Thank you -- though, it doesn't excuse my rudeness. Your response was far more measured than my whining merited. Which is why you're a developer and I'm a guy with an empty github. ;-)

Intermittent, unexplained events that result in the eventual desired behavior are the key to my success... It is designed to wait until you are frustrated, and then give you a feeling of accomplishment. This is not a bug, this is a feature! =c )

You're gunning for a job at Microsoft, aren't you? ^duck^ :^P

Seriously, if I had to guess, gmail was already open when you enabled that feature, and I believe in that version the setting was not always picked up until the tab with gmail was refreshed. Wild guess, but could have been the cause.

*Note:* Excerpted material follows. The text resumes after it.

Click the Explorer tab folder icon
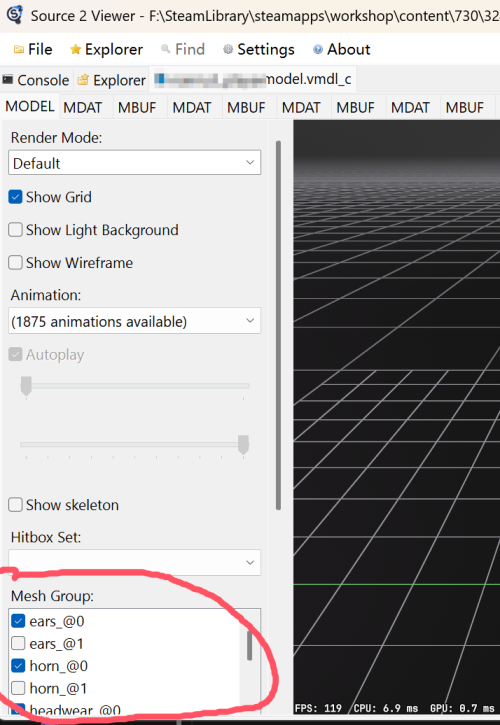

I reloaded it multiple times; it's pretty weird, because it's actually doing what I want, with automatically being engaged for each message. Always the funnest bugs. ;-) On a quick tangent, it also seems that my password is saved (by the key agent) if I have messages very quick to each other... so, I need to see just what gpa (?) has for settings.

My Father (also a developer, hopefully much better than I am) used to tell stories about how his software was often used in ways he had not foreseen. I think this is an example of that. And this is also precisely why I love to hear from users -- the more I understand how users want to use the software the better I can drive changes so they can.

This is interesting; the only reason I looked at webpg is because it seemed like the only actual solution for chrome that tied into 'actual software' (gnupg) to do 'real signing and encryption' (vs the other 2 'extensions' that seem to want to reinvent the wheel in javascript; not sure I trust that, as much as I trust just calling a more mature library).

So, I thought webpg's sole purpose was webmail integration. I know, now, it's not. I'd really push/pester/cajole/and otherwise prompt you to consider focusing more on the webmail aspect, because from much irritating searching, there really isn't anything out there. There are, of course, plenty of easily usable plugins for 'real' email clients, and specialized clients, but, for all the people using Hotmail, Gmail, Yahoo (they exist; I've met them!), etc, it's really, really hard to find something to make somewhat more secure email, easy.

I just posted a few links in the wiki to point at what I mean. The relevance of this is, wegpg seems perfectly set up to be THE thing to use; at least, for gmail. ;-)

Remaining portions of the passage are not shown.